• _EXERCISE_: Your response should match the records line for line.

Saved entries:
================================

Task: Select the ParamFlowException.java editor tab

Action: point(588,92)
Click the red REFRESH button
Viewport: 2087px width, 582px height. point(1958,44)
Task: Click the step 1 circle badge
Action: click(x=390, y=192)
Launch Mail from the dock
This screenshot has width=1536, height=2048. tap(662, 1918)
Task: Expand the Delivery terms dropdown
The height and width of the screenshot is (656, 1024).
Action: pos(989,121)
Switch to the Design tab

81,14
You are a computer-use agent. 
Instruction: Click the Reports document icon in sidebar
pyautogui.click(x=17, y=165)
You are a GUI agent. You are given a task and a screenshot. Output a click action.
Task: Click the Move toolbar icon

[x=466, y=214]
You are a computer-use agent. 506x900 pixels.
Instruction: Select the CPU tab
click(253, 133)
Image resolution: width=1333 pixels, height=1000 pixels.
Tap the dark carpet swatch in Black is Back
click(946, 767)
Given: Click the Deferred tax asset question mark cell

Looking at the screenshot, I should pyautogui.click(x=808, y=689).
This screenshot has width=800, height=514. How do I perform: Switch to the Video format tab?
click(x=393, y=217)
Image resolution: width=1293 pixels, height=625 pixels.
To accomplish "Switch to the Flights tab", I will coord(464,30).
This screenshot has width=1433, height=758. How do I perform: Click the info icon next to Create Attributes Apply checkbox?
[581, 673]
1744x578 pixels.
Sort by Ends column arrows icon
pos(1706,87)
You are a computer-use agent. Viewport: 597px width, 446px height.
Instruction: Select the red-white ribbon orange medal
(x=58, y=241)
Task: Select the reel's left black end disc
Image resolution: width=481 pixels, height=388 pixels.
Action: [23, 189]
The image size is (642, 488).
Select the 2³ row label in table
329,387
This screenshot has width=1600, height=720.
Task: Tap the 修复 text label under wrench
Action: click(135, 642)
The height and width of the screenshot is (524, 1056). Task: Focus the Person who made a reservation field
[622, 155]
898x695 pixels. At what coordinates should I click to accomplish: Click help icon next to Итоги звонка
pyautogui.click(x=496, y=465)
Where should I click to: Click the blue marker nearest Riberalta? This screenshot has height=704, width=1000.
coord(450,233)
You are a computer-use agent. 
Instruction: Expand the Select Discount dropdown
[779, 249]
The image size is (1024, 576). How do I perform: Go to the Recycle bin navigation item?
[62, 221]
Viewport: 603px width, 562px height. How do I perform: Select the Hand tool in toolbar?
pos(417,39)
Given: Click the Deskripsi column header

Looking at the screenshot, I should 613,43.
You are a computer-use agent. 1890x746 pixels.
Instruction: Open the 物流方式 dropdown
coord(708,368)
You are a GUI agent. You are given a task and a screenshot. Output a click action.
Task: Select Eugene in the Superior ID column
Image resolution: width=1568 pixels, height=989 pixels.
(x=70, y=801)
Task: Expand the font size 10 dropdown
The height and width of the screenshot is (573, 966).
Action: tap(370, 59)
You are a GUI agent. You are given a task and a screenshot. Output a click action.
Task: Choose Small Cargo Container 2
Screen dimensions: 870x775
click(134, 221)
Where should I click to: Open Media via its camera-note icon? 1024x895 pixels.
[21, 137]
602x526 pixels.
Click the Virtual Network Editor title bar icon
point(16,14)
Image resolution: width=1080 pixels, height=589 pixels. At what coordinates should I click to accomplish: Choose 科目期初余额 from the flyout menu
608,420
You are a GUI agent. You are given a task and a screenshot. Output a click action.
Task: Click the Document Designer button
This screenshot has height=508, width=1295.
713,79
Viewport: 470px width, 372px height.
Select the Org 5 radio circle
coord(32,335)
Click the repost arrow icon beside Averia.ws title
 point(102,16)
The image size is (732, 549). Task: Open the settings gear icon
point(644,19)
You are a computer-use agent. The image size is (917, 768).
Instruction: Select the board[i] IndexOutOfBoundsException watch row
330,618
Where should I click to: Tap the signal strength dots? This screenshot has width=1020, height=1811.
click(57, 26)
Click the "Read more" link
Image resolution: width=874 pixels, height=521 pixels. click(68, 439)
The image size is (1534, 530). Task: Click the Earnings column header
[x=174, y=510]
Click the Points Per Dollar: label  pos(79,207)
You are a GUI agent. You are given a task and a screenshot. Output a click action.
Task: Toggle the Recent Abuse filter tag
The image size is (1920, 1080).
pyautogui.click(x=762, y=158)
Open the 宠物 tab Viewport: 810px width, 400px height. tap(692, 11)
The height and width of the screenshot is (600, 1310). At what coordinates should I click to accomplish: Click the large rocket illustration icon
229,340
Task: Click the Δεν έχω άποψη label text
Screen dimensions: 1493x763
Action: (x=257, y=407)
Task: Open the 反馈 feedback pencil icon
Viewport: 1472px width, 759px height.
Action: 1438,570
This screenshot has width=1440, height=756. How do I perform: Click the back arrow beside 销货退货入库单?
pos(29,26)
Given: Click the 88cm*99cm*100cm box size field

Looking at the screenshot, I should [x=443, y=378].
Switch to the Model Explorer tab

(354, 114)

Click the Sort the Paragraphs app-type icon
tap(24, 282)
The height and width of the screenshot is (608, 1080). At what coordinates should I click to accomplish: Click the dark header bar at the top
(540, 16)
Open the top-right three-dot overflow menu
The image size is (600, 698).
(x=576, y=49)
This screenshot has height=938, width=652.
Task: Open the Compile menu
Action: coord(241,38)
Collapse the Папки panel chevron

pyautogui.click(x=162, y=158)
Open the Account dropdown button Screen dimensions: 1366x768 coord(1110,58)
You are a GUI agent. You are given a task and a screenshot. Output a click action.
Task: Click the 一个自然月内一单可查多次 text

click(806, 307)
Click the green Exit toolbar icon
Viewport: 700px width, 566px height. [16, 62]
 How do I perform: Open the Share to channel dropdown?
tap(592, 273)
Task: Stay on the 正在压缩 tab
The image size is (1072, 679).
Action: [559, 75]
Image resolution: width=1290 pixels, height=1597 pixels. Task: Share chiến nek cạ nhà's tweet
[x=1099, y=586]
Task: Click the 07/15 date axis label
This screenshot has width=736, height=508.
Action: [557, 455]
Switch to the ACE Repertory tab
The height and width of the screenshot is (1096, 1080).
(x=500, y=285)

================================

• _RESPONSE TO THIS TASK_:
Task: Select the ParamFlowException.java editor tab

Action: point(588,92)
Click the red REFRESH button
Viewport: 2087px width, 582px height. point(1958,44)
Task: Click the step 1 circle badge
Action: click(x=390, y=192)
Launch Mail from the dock
This screenshot has width=1536, height=2048. tap(662, 1918)
Task: Expand the Delivery terms dropdown
The height and width of the screenshot is (656, 1024).
Action: pos(989,121)
Switch to the Design tab

81,14
You are a computer-use agent. 
Instruction: Click the Reports document icon in sidebar
pyautogui.click(x=17, y=165)
You are a GUI agent. You are given a task and a screenshot. Output a click action.
Task: Click the Move toolbar icon

[x=466, y=214]
You are a computer-use agent. 506x900 pixels.
Instruction: Select the CPU tab
click(253, 133)
Image resolution: width=1333 pixels, height=1000 pixels.
Tap the dark carpet swatch in Black is Back
click(946, 767)
Given: Click the Deferred tax asset question mark cell

Looking at the screenshot, I should pyautogui.click(x=808, y=689).
This screenshot has width=800, height=514. How do I perform: Switch to the Video format tab?
click(x=393, y=217)
Image resolution: width=1293 pixels, height=625 pixels.
To accomplish "Switch to the Flights tab", I will coord(464,30).
This screenshot has width=1433, height=758. How do I perform: Click the info icon next to Create Attributes Apply checkbox?
[581, 673]
1744x578 pixels.
Sort by Ends column arrows icon
pos(1706,87)
You are a computer-use agent. Viewport: 597px width, 446px height.
Instruction: Select the red-white ribbon orange medal
(x=58, y=241)
Task: Select the reel's left black end disc
Image resolution: width=481 pixels, height=388 pixels.
Action: [23, 189]
The image size is (642, 488).
Select the 2³ row label in table
329,387
This screenshot has width=1600, height=720.
Task: Tap the 修复 text label under wrench
Action: click(135, 642)
The height and width of the screenshot is (524, 1056). Task: Focus the Person who made a reservation field
[622, 155]
898x695 pixels. At what coordinates should I click to accomplish: Click help icon next to Итоги звонка
pyautogui.click(x=496, y=465)
Where should I click to: Click the blue marker nearest Riberalta? This screenshot has height=704, width=1000.
coord(450,233)
You are a computer-use agent. 
Instruction: Expand the Select Discount dropdown
[779, 249]
The image size is (1024, 576). How do I perform: Go to the Recycle bin navigation item?
[62, 221]
Viewport: 603px width, 562px height. How do I perform: Select the Hand tool in toolbar?
pos(417,39)
Given: Click the Deskripsi column header

Looking at the screenshot, I should 613,43.
You are a computer-use agent. 1890x746 pixels.
Instruction: Open the 物流方式 dropdown
coord(708,368)
You are a GUI agent. You are given a task and a screenshot. Output a click action.
Task: Select Eugene in the Superior ID column
Image resolution: width=1568 pixels, height=989 pixels.
(x=70, y=801)
Task: Expand the font size 10 dropdown
The height and width of the screenshot is (573, 966).
Action: tap(370, 59)
You are a GUI agent. You are given a task and a screenshot. Output a click action.
Task: Choose Small Cargo Container 2
Screen dimensions: 870x775
click(134, 221)
Where should I click to: Open Media via its camera-note icon? 1024x895 pixels.
[21, 137]
602x526 pixels.
Click the Virtual Network Editor title bar icon
point(16,14)
Image resolution: width=1080 pixels, height=589 pixels. At what coordinates should I click to accomplish: Choose 科目期初余额 from the flyout menu
608,420
You are a GUI agent. You are given a task and a screenshot. Output a click action.
Task: Click the Document Designer button
This screenshot has height=508, width=1295.
713,79
Viewport: 470px width, 372px height.
Select the Org 5 radio circle
coord(32,335)
Click the repost arrow icon beside Averia.ws title
 point(102,16)
The image size is (732, 549). Task: Open the settings gear icon
point(644,19)
You are a computer-use agent. The image size is (917, 768).
Instruction: Select the board[i] IndexOutOfBoundsException watch row
330,618
Where should I click to: Tap the signal strength dots? This screenshot has width=1020, height=1811.
click(57, 26)
Click the "Read more" link
Image resolution: width=874 pixels, height=521 pixels. click(68, 439)
The image size is (1534, 530). Task: Click the Earnings column header
[x=174, y=510]
Click the Points Per Dollar: label  pos(79,207)
You are a GUI agent. You are given a task and a screenshot. Output a click action.
Task: Toggle the Recent Abuse filter tag
The image size is (1920, 1080).
pyautogui.click(x=762, y=158)
Open the 宠物 tab Viewport: 810px width, 400px height. tap(692, 11)
The height and width of the screenshot is (600, 1310). At what coordinates should I click to accomplish: Click the large rocket illustration icon
229,340
Task: Click the Δεν έχω άποψη label text
Screen dimensions: 1493x763
Action: (x=257, y=407)
Task: Open the 反馈 feedback pencil icon
Viewport: 1472px width, 759px height.
Action: 1438,570
This screenshot has width=1440, height=756. How do I perform: Click the back arrow beside 销货退货入库单?
pos(29,26)
Given: Click the 88cm*99cm*100cm box size field

Looking at the screenshot, I should [x=443, y=378].
Switch to the Model Explorer tab

(354, 114)

Click the Sort the Paragraphs app-type icon
tap(24, 282)
The height and width of the screenshot is (608, 1080). At what coordinates should I click to accomplish: Click the dark header bar at the top
(540, 16)
Open the top-right three-dot overflow menu
The image size is (600, 698).
(x=576, y=49)
This screenshot has height=938, width=652.
Task: Open the Compile menu
Action: coord(241,38)
Collapse the Папки panel chevron

pyautogui.click(x=162, y=158)
Open the Account dropdown button Screen dimensions: 1366x768 coord(1110,58)
You are a GUI agent. You are given a task and a screenshot. Output a click action.
Task: Click the 一个自然月内一单可查多次 text

click(806, 307)
Click the green Exit toolbar icon
Viewport: 700px width, 566px height. [16, 62]
 How do I perform: Open the Share to channel dropdown?
tap(592, 273)
Task: Stay on the 正在压缩 tab
The image size is (1072, 679).
Action: [559, 75]
Image resolution: width=1290 pixels, height=1597 pixels. Task: Share chiến nek cạ nhà's tweet
[x=1099, y=586]
Task: Click the 07/15 date axis label
This screenshot has width=736, height=508.
Action: [557, 455]
Switch to the ACE Repertory tab
The height and width of the screenshot is (1096, 1080).
(x=500, y=285)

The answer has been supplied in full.